(Data listing)

==================================================

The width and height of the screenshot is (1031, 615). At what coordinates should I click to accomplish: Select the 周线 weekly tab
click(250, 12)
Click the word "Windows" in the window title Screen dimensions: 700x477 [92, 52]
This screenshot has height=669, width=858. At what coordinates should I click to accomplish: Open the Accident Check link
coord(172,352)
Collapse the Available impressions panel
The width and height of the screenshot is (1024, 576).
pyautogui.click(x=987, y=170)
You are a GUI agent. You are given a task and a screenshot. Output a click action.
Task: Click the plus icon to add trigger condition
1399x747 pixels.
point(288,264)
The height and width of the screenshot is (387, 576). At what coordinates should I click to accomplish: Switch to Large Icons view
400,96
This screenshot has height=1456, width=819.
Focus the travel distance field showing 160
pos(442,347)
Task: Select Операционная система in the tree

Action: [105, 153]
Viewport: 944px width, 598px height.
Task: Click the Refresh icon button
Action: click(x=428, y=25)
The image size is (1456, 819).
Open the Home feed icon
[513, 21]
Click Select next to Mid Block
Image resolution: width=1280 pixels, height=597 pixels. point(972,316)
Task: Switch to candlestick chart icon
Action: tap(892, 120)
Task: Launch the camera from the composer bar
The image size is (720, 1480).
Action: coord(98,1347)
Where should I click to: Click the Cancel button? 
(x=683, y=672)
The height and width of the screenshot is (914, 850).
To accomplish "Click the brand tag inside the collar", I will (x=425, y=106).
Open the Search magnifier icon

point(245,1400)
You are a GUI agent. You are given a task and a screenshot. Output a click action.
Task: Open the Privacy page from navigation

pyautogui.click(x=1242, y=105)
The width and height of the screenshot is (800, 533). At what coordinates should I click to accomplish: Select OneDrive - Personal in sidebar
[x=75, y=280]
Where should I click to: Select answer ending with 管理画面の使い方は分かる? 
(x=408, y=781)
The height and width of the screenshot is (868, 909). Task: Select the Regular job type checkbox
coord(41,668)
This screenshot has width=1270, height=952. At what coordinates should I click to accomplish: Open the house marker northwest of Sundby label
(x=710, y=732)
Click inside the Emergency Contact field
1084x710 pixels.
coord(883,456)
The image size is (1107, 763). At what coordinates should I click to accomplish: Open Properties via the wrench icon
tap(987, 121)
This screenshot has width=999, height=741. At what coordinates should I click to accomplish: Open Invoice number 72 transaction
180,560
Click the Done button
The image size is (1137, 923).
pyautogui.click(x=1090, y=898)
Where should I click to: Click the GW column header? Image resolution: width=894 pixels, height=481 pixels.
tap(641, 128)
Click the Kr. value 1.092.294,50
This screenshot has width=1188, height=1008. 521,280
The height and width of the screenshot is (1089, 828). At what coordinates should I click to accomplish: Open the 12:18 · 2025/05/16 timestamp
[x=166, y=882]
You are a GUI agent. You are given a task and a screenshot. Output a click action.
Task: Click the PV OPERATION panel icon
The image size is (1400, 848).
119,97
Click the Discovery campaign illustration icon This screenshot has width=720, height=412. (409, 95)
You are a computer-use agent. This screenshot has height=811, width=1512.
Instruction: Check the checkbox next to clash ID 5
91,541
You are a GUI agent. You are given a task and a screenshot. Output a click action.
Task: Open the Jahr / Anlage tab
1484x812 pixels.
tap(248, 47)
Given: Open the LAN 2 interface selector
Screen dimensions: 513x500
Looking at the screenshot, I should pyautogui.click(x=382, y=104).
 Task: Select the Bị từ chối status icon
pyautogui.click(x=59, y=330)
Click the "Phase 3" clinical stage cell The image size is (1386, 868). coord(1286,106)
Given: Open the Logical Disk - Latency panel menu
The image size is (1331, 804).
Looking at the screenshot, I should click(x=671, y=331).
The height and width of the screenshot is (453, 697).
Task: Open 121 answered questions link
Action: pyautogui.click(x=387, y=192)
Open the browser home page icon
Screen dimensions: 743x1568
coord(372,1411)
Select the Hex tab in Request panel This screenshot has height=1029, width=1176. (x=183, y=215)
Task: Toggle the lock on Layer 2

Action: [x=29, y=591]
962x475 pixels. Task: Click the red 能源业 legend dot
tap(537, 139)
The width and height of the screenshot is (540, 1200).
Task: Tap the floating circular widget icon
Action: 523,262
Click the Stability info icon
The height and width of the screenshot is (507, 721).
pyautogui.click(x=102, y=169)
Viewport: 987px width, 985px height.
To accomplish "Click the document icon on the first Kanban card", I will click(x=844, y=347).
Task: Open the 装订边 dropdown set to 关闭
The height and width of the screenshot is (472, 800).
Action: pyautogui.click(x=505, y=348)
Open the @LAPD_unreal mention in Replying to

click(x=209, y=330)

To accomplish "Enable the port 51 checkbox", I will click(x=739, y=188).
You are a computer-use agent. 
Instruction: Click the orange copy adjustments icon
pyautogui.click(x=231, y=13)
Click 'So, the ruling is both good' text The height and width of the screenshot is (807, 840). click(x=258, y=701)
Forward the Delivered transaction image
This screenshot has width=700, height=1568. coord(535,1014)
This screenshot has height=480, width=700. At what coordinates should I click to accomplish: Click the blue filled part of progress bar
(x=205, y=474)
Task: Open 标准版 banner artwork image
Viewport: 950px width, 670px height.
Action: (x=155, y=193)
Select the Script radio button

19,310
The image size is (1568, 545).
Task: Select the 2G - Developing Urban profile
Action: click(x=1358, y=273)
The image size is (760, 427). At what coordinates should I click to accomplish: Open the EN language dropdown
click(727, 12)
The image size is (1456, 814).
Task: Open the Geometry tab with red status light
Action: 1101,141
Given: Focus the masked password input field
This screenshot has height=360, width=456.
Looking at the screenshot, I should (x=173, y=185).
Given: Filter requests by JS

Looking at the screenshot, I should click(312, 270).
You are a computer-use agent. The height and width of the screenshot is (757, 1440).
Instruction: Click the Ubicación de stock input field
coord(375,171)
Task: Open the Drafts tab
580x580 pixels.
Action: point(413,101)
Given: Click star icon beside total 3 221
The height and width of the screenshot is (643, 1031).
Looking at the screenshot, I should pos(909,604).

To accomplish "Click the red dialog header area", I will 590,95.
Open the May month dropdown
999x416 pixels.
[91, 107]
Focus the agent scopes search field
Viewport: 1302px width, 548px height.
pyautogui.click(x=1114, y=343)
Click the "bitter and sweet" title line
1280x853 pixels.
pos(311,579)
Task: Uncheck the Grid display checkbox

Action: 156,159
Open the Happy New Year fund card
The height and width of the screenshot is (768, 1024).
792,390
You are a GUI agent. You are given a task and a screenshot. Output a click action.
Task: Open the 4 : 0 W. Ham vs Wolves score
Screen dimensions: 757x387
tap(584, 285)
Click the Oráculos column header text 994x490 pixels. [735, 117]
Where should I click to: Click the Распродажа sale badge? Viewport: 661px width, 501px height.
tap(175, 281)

==================================================

WHAT THE TASK ASKS: Rewrite all of the records above, substituting "interface agent" for every occurrence of "GUI agent" and keeping everything else unchanged.

SOLUTION:
The width and height of the screenshot is (1031, 615). At what coordinates should I click to accomplish: Select the 周线 weekly tab
click(250, 12)
Click the word "Windows" in the window title Screen dimensions: 700x477 [92, 52]
This screenshot has height=669, width=858. At what coordinates should I click to accomplish: Open the Accident Check link
coord(172,352)
Collapse the Available impressions panel
The width and height of the screenshot is (1024, 576).
pyautogui.click(x=987, y=170)
You are a interface agent. You are given a task and a screenshot. Output a click action.
Task: Click the plus icon to add trigger condition
1399x747 pixels.
point(288,264)
The height and width of the screenshot is (387, 576). At what coordinates should I click to accomplish: Switch to Large Icons view
400,96
This screenshot has height=1456, width=819.
Focus the travel distance field showing 160
pos(442,347)
Task: Select Операционная система in the tree

Action: [105, 153]
Viewport: 944px width, 598px height.
Task: Click the Refresh icon button
Action: click(x=428, y=25)
The image size is (1456, 819).
Open the Home feed icon
[513, 21]
Click Select next to Mid Block
Image resolution: width=1280 pixels, height=597 pixels. point(972,316)
Task: Switch to candlestick chart icon
Action: tap(892, 120)
Task: Launch the camera from the composer bar
The image size is (720, 1480).
Action: coord(98,1347)
Where should I click to: Click the Cancel button? 
(x=683, y=672)
The height and width of the screenshot is (914, 850).
To accomplish "Click the brand tag inside the collar", I will (x=425, y=106).
Open the Search magnifier icon

point(245,1400)
You are a interface agent. You are given a task and a screenshot. Output a click action.
Task: Open the Privacy page from navigation

pyautogui.click(x=1242, y=105)
The width and height of the screenshot is (800, 533). At what coordinates should I click to accomplish: Select OneDrive - Personal in sidebar
[x=75, y=280]
Where should I click to: Select answer ending with 管理画面の使い方は分かる? 
(x=408, y=781)
The height and width of the screenshot is (868, 909). Task: Select the Regular job type checkbox
coord(41,668)
This screenshot has width=1270, height=952. At what coordinates should I click to accomplish: Open the house marker northwest of Sundby label
(x=710, y=732)
Click inside the Emergency Contact field
1084x710 pixels.
coord(883,456)
The image size is (1107, 763). At what coordinates should I click to accomplish: Open Properties via the wrench icon
tap(987, 121)
This screenshot has width=999, height=741. At what coordinates should I click to accomplish: Open Invoice number 72 transaction
180,560
Click the Done button
The image size is (1137, 923).
pyautogui.click(x=1090, y=898)
Where should I click to: Click the GW column header? Image resolution: width=894 pixels, height=481 pixels.
tap(641, 128)
Click the Kr. value 1.092.294,50
This screenshot has width=1188, height=1008. 521,280
The height and width of the screenshot is (1089, 828). At what coordinates should I click to accomplish: Open the 12:18 · 2025/05/16 timestamp
[x=166, y=882]
You are a interface agent. You are given a task and a screenshot. Output a click action.
Task: Click the PV OPERATION panel icon
The image size is (1400, 848).
119,97
Click the Discovery campaign illustration icon This screenshot has width=720, height=412. (409, 95)
You are a computer-use agent. This screenshot has height=811, width=1512.
Instruction: Check the checkbox next to clash ID 5
91,541
You are a interface agent. You are given a task and a screenshot. Output a click action.
Task: Open the Jahr / Anlage tab
1484x812 pixels.
tap(248, 47)
Given: Open the LAN 2 interface selector
Screen dimensions: 513x500
Looking at the screenshot, I should pyautogui.click(x=382, y=104).
 Task: Select the Bị từ chối status icon
pyautogui.click(x=59, y=330)
Click the "Phase 3" clinical stage cell The image size is (1386, 868). coord(1286,106)
Given: Open the Logical Disk - Latency panel menu
The image size is (1331, 804).
Looking at the screenshot, I should click(x=671, y=331).
The height and width of the screenshot is (453, 697).
Task: Open 121 answered questions link
Action: pyautogui.click(x=387, y=192)
Open the browser home page icon
Screen dimensions: 743x1568
coord(372,1411)
Select the Hex tab in Request panel This screenshot has height=1029, width=1176. (x=183, y=215)
Task: Toggle the lock on Layer 2

Action: [x=29, y=591]
962x475 pixels. Task: Click the red 能源业 legend dot
tap(537, 139)
The width and height of the screenshot is (540, 1200).
Task: Tap the floating circular widget icon
Action: 523,262
Click the Stability info icon
The height and width of the screenshot is (507, 721).
pyautogui.click(x=102, y=169)
Viewport: 987px width, 985px height.
To accomplish "Click the document icon on the first Kanban card", I will click(x=844, y=347).
Task: Open the 装订边 dropdown set to 关闭
The height and width of the screenshot is (472, 800).
Action: pyautogui.click(x=505, y=348)
Open the @LAPD_unreal mention in Replying to

click(x=209, y=330)

To accomplish "Enable the port 51 checkbox", I will click(x=739, y=188).
You are a computer-use agent. 
Instruction: Click the orange copy adjustments icon
pyautogui.click(x=231, y=13)
Click 'So, the ruling is both good' text The height and width of the screenshot is (807, 840). click(x=258, y=701)
Forward the Delivered transaction image
This screenshot has width=700, height=1568. coord(535,1014)
This screenshot has height=480, width=700. At what coordinates should I click to accomplish: Click the blue filled part of progress bar
(x=205, y=474)
Task: Open 标准版 banner artwork image
Viewport: 950px width, 670px height.
Action: (x=155, y=193)
Select the Script radio button

19,310
The image size is (1568, 545).
Task: Select the 2G - Developing Urban profile
Action: click(x=1358, y=273)
The image size is (760, 427). At what coordinates should I click to accomplish: Open the EN language dropdown
click(727, 12)
The image size is (1456, 814).
Task: Open the Geometry tab with red status light
Action: 1101,141
Given: Focus the masked password input field
This screenshot has height=360, width=456.
Looking at the screenshot, I should (x=173, y=185).
Given: Filter requests by JS

Looking at the screenshot, I should click(312, 270).
You are a computer-use agent. The height and width of the screenshot is (757, 1440).
Instruction: Click the Ubicación de stock input field
coord(375,171)
Task: Open the Drafts tab
580x580 pixels.
Action: point(413,101)
Given: Click star icon beside total 3 221
The height and width of the screenshot is (643, 1031).
Looking at the screenshot, I should pos(909,604).

To accomplish "Click the red dialog header area", I will 590,95.
Open the May month dropdown
999x416 pixels.
[91, 107]
Focus the agent scopes search field
Viewport: 1302px width, 548px height.
pyautogui.click(x=1114, y=343)
Click the "bitter and sweet" title line
1280x853 pixels.
pos(311,579)
Task: Uncheck the Grid display checkbox

Action: 156,159
Open the Happy New Year fund card
The height and width of the screenshot is (768, 1024).
792,390
You are a interface agent. You are given a task and a screenshot. Output a click action.
Task: Open the 4 : 0 W. Ham vs Wolves score
Screen dimensions: 757x387
tap(584, 285)
Click the Oráculos column header text 994x490 pixels. [735, 117]
Where should I click to: Click the Распродажа sale badge? Viewport: 661px width, 501px height.
tap(175, 281)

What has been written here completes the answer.